Et si les inégalités augmentent, c’est clairement lié aux politiques – notamment fiscales – menées par le gouvernement. Les récentes études de l’économiste Gabriel Zucman ont montré que les 370 ménages avec les revenus les plus élevés ont un taux effectif d’imposition sur leur revenu de l’ordre de 2 %. En 2017, l’Institut des politiques publiques, un organisme de recherche indépendant, a publié une évaluation approfondie des conséquences des mesures fiscales et sociales contenues dans les deux premiers budgets de l’ère Macron. La conclusion était sans appel : le pouvoir d’achat des ménages les plus modestes recule sous les effets des politiques puisque les mesures prises pendant les deux premières années du quinquennat font gagner 86 000 euros par an en moyenne aux 0,1 % les plus riches. Comme si ça n’était pas suffisant, en 2020, les économistes de l’OFCE, l’Observatoire français des conjonctures économiques, ont montré que les trois premiers budgets de l’ère Macron sont surtout allés soutenir les 5 % de ménages les plus aisés.

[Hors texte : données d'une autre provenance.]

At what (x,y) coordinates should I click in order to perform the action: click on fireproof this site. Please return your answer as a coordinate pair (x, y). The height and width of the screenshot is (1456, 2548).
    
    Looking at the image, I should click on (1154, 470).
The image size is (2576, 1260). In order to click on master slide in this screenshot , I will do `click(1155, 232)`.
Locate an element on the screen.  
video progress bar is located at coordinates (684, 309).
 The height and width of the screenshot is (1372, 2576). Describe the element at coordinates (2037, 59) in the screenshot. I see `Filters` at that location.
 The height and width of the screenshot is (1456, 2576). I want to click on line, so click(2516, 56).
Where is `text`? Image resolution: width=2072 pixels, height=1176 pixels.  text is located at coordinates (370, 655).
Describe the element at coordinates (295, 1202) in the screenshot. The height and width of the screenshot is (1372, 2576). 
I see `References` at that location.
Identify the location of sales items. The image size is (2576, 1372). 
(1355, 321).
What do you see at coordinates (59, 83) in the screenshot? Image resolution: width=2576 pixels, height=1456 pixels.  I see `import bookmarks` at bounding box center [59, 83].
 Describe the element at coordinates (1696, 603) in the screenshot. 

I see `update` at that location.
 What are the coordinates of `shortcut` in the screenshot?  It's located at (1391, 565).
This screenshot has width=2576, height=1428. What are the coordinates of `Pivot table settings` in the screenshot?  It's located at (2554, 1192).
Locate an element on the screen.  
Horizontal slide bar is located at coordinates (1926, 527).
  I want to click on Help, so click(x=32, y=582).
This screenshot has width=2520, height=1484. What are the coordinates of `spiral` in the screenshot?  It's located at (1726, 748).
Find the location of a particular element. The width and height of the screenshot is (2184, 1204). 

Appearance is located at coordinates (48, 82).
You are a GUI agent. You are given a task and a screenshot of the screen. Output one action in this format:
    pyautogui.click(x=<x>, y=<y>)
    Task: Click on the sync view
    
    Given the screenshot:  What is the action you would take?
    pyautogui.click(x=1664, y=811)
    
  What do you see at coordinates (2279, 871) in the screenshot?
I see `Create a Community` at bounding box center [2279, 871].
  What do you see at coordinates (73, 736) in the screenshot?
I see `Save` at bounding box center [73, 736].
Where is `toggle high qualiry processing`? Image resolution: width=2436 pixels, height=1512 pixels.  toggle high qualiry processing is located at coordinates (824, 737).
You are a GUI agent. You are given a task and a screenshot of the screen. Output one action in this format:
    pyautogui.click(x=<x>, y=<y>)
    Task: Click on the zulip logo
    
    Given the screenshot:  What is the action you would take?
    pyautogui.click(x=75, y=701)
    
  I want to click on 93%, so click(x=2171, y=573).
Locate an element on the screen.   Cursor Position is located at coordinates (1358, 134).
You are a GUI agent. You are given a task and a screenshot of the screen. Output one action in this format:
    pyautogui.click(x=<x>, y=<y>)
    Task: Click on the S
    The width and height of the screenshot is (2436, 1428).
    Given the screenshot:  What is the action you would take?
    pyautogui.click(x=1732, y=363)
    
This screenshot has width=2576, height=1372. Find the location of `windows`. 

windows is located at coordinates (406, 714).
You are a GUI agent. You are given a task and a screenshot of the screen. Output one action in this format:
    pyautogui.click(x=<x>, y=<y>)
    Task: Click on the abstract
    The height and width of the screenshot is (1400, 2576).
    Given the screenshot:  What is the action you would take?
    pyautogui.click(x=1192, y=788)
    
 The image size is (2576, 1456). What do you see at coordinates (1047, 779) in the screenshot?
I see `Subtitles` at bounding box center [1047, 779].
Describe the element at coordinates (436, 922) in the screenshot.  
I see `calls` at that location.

Ajoutons à ce problème de redistribution les chiffres accablants de l’évasion fiscale, qui est évaluée entre 60 et 100 milliards d’euros chaque année, sans même parler de l’optimisation fiscale, auxquels beaucoup de fortunés s’adonnent (en tout légalité), dont… Bernard Arnault, justement ! Il se trouve que notre grand philanthrope a été pris la main dans le sac à de très nombreuses reprises pour ses pratiques fiscales. En 2017, les « Paradise papers » ont montré que le milliardaire plaçait ses actifs dans au moins six paradis fiscaux. Un an plus tard, un rapport de la Cour des comptes a épinglé la fondation Louis Vuitton, qui aurait permis à LVMH d’éviter à la famille Arnault 518 millions d’euros d’impôts sur la société. En février 2023, Le Canard enchaîné révèle que le taux d’impôt sur le revenu de Bernard Arnault n’est que de 14 %, soit le même qu’un salarié à 3 000 euros par mois. On parle a minima de centaines de millions d’euros d’impôts évités – de l’argent qui ne rentrera pas dans les poches de l’État redistributeur donc –, ce qui, mis à l’échelle, rend le chèque de 10 millions d’euros un poil moins spectaculaire.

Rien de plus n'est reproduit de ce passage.